The Colorado Court of Appeals agreed with the trial court, that Intrawest was not liable for Norris’ death. The majority opinion of the court stated that the Ski Safety Act “grants ski area operators immunity from claims for injuries resulting from any of the inherent dangers and risks of skiing.” Fleury argues that because avalanche is not specifically stated as an inherent risk of skiing, the “General Assembly did not intend that it should be so regarded for purposes of the Act.” The court disagreed and found that the though not explicitly stated, “that avalanche fits the definition of inherent dangers and risks of skiing.” The court stated that the list of examples was nonexclusive.
In a dissent, Justice Jones states that “[i]n my view, that provision does not expressly or by clear implication include avalanches occurring on open, designated ski trails within its definition.” Accordingly, Jones would not grant immunity to Intrawest and would permit Fleury to proceed with her claim.
The Colorado Supreme Court Takes The Case
The Denver Business Journal stated that the Colorado Supreme Court decided to hear the case due to this dissent, to decide the meaning of the term, “inherent dangers and risks of skiing.”

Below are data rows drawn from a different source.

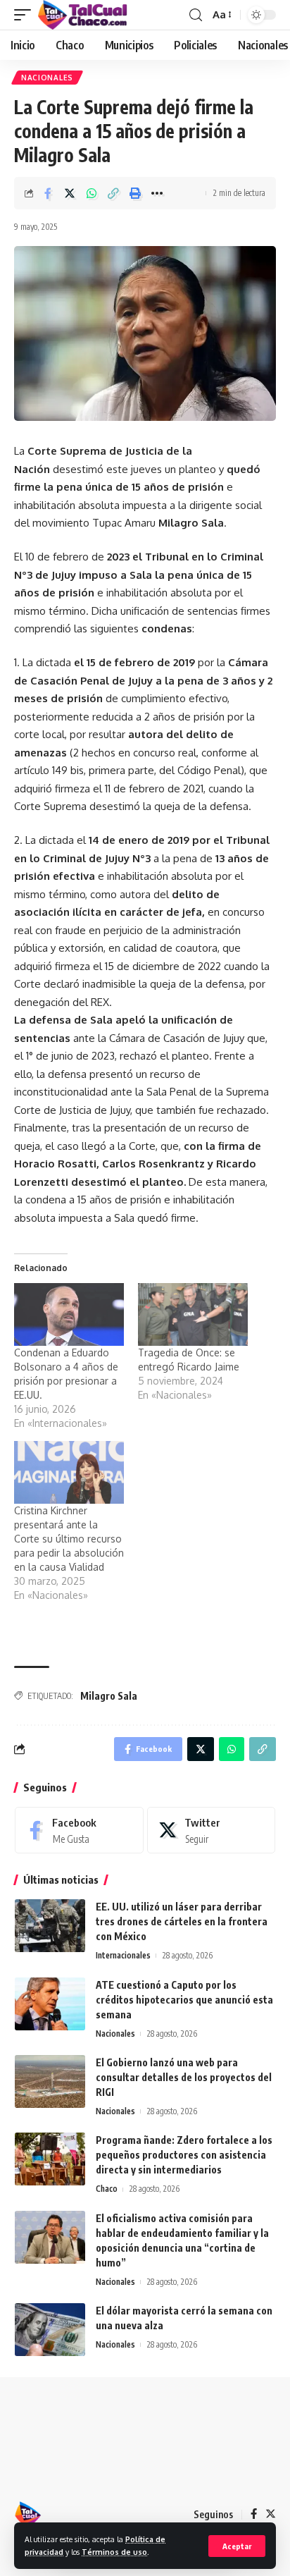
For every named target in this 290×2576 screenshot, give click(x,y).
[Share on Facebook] (48, 193)
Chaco (107, 2188)
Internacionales (123, 1955)
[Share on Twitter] (70, 193)
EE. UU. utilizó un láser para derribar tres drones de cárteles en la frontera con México (181, 1921)
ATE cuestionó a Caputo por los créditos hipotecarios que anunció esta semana (184, 1999)
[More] (157, 193)
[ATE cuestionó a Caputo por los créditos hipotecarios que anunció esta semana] (50, 2003)
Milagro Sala (108, 1696)
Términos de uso (114, 2551)
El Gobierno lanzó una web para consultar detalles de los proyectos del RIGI (184, 2077)
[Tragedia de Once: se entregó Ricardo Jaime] (193, 1314)
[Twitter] (211, 1830)
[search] (196, 15)
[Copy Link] (113, 193)
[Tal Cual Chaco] (82, 15)
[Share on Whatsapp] (91, 193)
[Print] (135, 193)
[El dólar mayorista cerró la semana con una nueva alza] (50, 2329)
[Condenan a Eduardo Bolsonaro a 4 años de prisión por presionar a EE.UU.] (69, 1314)
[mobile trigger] (26, 15)
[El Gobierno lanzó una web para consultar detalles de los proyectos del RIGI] (50, 2081)
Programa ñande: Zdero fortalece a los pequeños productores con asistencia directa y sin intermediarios (184, 2155)
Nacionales (47, 77)
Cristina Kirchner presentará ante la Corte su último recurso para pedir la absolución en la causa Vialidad (69, 1538)
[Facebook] (79, 1830)
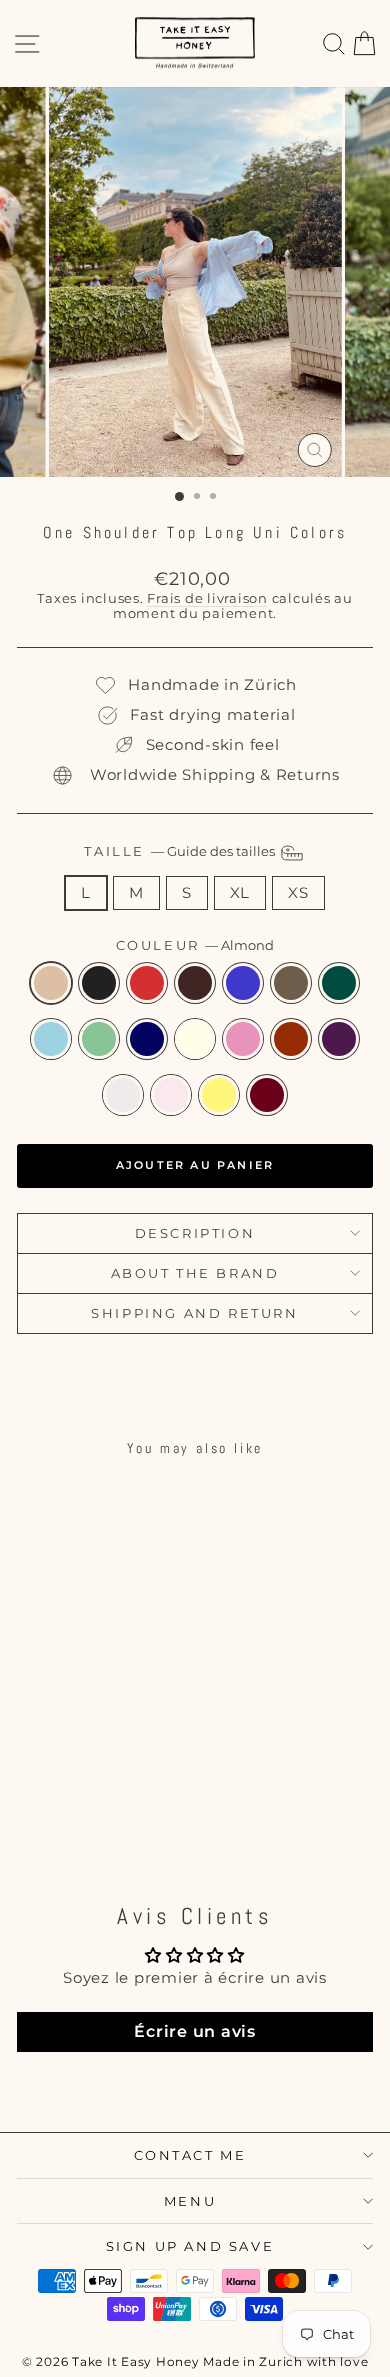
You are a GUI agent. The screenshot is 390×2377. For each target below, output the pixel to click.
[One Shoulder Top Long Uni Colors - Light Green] (107, 1780)
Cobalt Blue (243, 983)
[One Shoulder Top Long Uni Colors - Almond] (38, 1761)
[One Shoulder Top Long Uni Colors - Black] (61, 1761)
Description (195, 1233)
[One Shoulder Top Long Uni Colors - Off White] (38, 1799)
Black (99, 983)
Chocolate (195, 983)
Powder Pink (171, 1095)
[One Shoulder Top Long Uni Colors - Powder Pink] (61, 1818)
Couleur (195, 945)
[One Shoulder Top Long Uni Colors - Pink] (61, 1799)
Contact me (190, 2155)
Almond (51, 983)
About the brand (195, 1273)
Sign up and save (190, 2246)
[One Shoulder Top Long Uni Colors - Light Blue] (84, 1780)
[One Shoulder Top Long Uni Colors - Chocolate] (107, 1761)
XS (298, 892)
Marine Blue (147, 1039)
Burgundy (267, 1095)
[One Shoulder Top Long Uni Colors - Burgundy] (107, 1818)
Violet (339, 1039)
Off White (195, 1039)
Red (291, 1039)
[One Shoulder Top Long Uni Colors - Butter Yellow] (84, 1818)
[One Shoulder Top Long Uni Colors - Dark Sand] (38, 1780)
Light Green (99, 1039)
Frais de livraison (207, 598)
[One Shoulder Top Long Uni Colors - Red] (84, 1799)
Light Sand (123, 1095)
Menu (190, 2201)
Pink (243, 1039)
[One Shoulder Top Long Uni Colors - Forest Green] (61, 1780)
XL (240, 892)
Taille (180, 851)
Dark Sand (291, 983)
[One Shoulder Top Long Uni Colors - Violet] (107, 1799)
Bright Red (147, 983)
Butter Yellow (219, 1095)
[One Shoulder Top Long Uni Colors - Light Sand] (130, 1799)
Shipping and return (194, 1313)
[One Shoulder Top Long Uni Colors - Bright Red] (84, 1761)
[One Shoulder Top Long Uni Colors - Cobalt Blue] (130, 1761)
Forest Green (339, 983)
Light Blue (51, 1039)
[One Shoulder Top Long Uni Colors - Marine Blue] (130, 1780)
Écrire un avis (195, 2031)
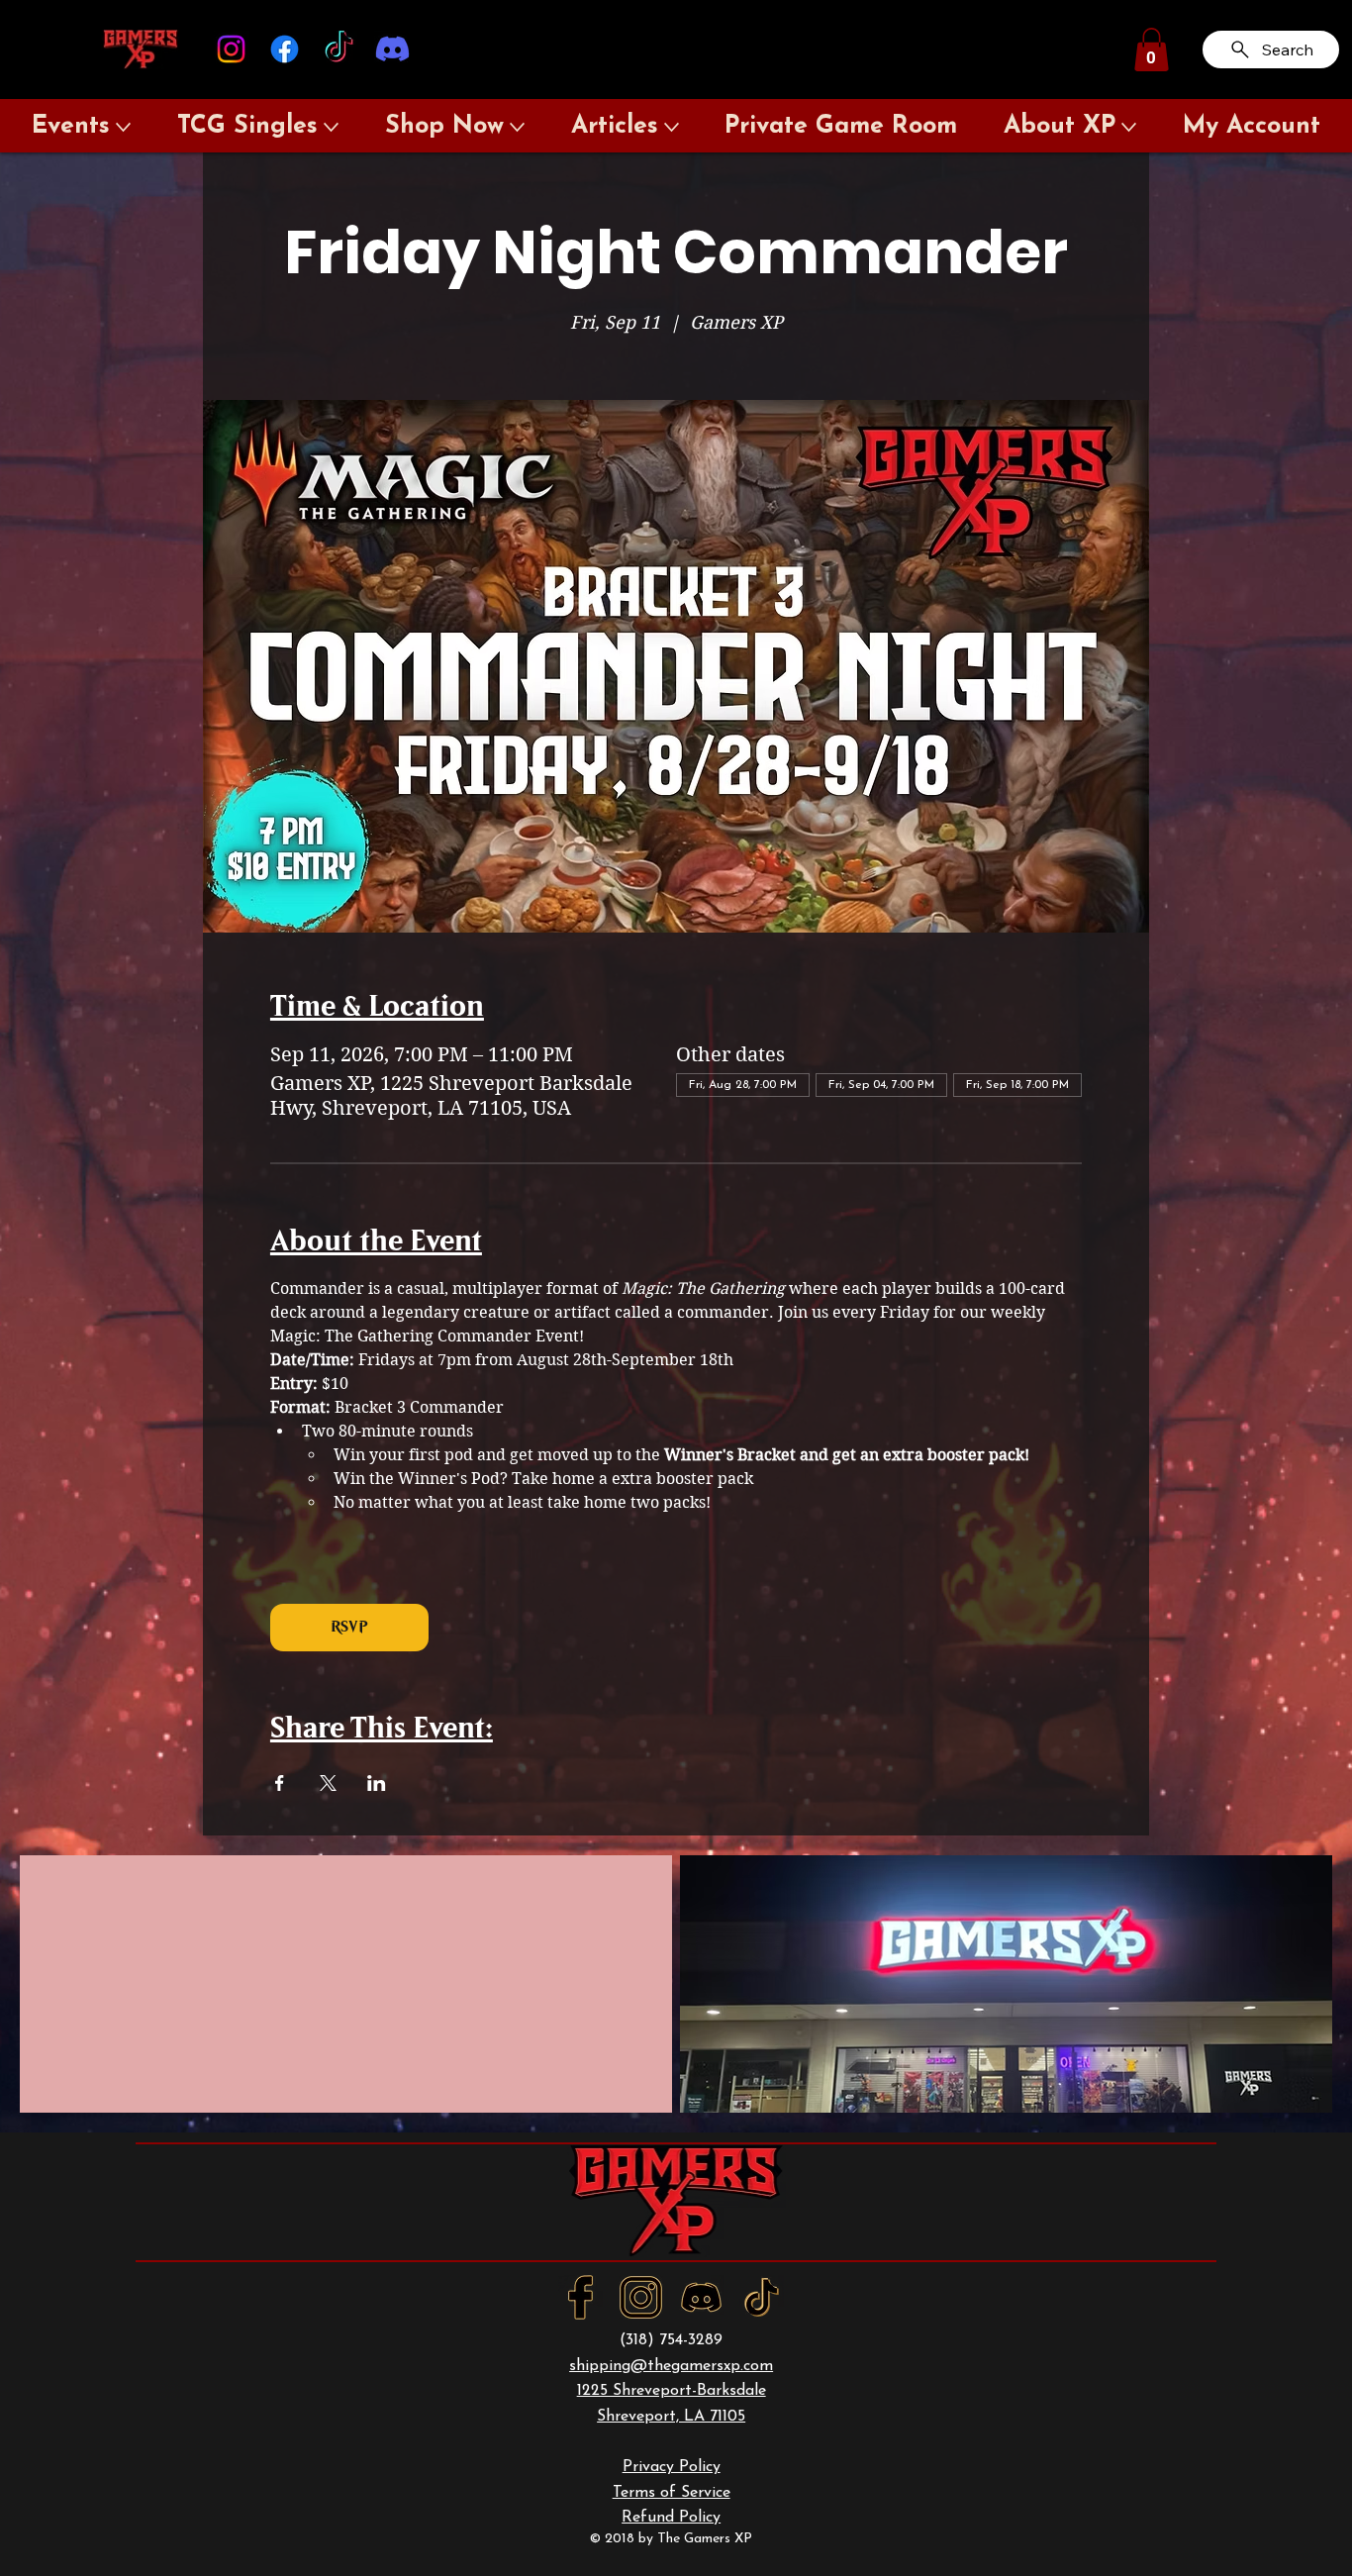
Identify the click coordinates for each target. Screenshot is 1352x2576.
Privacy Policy (672, 2467)
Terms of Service (671, 2493)
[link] (1151, 49)
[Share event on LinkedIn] (376, 1783)
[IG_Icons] (641, 2297)
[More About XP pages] (1128, 127)
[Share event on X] (328, 1783)
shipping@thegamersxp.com (671, 2366)
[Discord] (392, 49)
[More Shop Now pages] (517, 127)
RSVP (349, 1627)
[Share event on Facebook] (279, 1783)
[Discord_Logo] (701, 2297)
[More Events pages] (123, 127)
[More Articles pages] (671, 127)
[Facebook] (284, 49)
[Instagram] (231, 49)
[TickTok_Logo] (761, 2297)
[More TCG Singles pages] (331, 127)
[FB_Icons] (580, 2297)
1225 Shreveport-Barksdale (671, 2391)
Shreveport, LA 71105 (671, 2417)
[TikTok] (339, 49)
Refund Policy (671, 2518)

On September 29, 2015, the high court heard oral arguments from the parties in Fleury v. Intrawest Winter Park Operations, the Associated Press reports. The Colorado Supreme Court’s opinion is forthcoming. It will be interesting to see how the court interprets the contested term, because as the Associated Press points out, it could have “potentially far-reaching implications for the state’s $3 billion-a-year ski industry.”